When calculating an ensemble average (of say, pressure at fixed temperature and density), we take an instantaneous snapshot of a very large set of replicas of the system concerned and compute the average from the sum of the individual values taken from each replica. Even though each replica represents the same system at the same pressure, their individual, instantaneous values differ slightly, because the molecules that bombard the vessel surfaces to create the pressure are not in synchronisation between each replica and cannot possibly give rise to precisely the same surface forces at the same instant. Thus, with pressure, we expect some fluctuation about the mean value and indeed, similar arguments can be made for all the bulk properties of the system.

Fluctuations are of fundamental importance in statistical mechanics because they provide the means by which many physical properties of a molecular system can happen. For instance, the density of a liquid at equilibrium is a fixed, uniform quantity and we feel justified in considering the system to be isotropic - the same at all points within its bulk. Yet we know that the molecules in the system are undergoing diffusion and can easily travel throughout the bulk of the liquid. It is diffcult to imagine how this diffusion can take place if the environment each molecule is in is completely isotropic. If however we consider the density to be fluctuating minutely from the mean value at different points in the bulk, we can readily see that such fluctuations would provide a means by which the diffusion may take place. It is a surprising fact, but most of the physical properties of a bulk system are driven by fluctations, and indeed can be calculated directly from them. For this reason it is possible to view fluctations as even more fundamental than the average value.

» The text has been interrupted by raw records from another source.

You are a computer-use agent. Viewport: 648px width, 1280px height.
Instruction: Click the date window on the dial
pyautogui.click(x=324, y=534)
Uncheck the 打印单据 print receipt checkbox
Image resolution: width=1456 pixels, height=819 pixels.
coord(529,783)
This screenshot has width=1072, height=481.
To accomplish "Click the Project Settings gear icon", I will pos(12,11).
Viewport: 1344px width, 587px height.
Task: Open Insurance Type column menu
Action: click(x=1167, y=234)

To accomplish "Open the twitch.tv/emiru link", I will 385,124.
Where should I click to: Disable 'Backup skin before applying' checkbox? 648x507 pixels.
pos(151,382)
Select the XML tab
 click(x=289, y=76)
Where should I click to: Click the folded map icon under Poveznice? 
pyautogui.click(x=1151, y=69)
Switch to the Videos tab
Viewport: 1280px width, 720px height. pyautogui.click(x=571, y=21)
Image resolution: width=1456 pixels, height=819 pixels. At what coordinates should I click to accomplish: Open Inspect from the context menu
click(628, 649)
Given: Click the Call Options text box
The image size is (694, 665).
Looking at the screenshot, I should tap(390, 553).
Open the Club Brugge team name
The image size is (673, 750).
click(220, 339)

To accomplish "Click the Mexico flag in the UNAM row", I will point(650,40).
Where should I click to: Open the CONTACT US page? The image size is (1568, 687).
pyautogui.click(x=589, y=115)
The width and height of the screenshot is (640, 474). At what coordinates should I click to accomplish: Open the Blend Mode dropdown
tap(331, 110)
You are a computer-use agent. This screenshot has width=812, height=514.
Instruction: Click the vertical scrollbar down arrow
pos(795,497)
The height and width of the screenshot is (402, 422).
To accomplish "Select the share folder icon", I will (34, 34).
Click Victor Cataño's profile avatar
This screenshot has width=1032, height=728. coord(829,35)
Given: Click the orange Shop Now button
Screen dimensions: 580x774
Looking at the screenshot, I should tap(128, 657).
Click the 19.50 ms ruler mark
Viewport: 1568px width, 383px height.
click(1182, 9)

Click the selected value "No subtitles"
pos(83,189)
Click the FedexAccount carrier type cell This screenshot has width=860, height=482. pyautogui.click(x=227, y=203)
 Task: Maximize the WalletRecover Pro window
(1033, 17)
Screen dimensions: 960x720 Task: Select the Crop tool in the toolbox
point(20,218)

A good example of the importance of fluctuation is provided by the Fluctuation-Dissipation theorem, which is a theorem of great power in statistical mechanics. This theorem proposes that the mechanism underpinning the response of a system to an external perturbation, is precisely the same mechanism by which equilibrium fluctuations are held close to the average bulk vaue. Thus for example, a molecule vibrationally excited by an infrared photon, will lose (i.e. dissipate) that energy to the rest of the system by the same mechanism by which normal vibrational energies are exchanged (i.e. fluctuate) between molecules at equilibrium. This insight is the basis of a theoretical description of solution spectroscopy.